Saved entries

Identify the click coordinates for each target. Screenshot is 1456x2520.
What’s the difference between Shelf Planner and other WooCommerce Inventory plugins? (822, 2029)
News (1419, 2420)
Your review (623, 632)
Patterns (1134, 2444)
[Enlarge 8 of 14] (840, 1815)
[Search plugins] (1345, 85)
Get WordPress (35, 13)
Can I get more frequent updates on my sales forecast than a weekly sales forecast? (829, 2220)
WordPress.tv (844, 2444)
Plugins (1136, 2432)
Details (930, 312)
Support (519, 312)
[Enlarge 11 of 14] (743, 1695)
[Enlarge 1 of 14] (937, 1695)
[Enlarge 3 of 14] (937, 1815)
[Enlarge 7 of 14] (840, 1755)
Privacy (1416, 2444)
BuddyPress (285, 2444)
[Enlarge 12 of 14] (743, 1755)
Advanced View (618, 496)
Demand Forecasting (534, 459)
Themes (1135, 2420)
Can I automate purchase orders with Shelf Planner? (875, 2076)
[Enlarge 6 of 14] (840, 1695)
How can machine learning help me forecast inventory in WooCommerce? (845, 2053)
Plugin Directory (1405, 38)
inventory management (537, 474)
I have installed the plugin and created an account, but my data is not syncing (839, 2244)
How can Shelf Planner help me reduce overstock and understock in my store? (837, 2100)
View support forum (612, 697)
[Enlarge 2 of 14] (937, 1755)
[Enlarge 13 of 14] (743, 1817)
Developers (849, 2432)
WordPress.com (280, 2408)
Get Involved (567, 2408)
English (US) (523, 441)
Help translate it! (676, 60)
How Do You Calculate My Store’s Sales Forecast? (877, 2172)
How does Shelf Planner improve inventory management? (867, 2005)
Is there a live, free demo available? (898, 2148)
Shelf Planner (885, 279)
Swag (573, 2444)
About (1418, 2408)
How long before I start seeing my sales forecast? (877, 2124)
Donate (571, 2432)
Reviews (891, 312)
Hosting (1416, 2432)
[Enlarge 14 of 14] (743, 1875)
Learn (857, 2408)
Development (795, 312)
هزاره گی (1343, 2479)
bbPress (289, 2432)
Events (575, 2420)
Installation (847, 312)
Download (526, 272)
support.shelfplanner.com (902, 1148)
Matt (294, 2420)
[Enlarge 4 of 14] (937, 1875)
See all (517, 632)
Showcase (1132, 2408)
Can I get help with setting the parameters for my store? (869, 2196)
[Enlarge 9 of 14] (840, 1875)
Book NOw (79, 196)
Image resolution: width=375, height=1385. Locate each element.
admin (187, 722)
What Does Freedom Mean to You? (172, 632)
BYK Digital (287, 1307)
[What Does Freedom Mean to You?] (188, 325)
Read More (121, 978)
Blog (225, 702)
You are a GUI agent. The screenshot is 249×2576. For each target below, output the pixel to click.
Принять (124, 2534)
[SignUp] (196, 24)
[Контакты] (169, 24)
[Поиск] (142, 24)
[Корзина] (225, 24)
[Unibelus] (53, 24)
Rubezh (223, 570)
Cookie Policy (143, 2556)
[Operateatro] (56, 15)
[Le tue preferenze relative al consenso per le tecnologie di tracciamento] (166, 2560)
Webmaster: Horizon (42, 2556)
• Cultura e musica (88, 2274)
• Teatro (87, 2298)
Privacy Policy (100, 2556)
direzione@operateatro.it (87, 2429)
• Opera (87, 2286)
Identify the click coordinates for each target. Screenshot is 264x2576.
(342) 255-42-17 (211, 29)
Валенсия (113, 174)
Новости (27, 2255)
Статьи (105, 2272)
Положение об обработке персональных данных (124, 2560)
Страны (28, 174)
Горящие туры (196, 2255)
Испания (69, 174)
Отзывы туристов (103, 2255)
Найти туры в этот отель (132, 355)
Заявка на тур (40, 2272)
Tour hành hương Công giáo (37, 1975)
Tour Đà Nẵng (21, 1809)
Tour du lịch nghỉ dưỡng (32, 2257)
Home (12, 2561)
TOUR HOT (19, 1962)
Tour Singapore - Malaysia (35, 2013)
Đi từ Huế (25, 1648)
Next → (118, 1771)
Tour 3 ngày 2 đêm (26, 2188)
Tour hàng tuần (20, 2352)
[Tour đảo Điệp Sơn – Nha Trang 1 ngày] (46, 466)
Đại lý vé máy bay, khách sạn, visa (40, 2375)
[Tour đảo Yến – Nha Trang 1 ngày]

▸ **Work order**:
Nothing but a number is expected here: the number of lines above that hold the word "coordinates".

▸ **Your response**:
2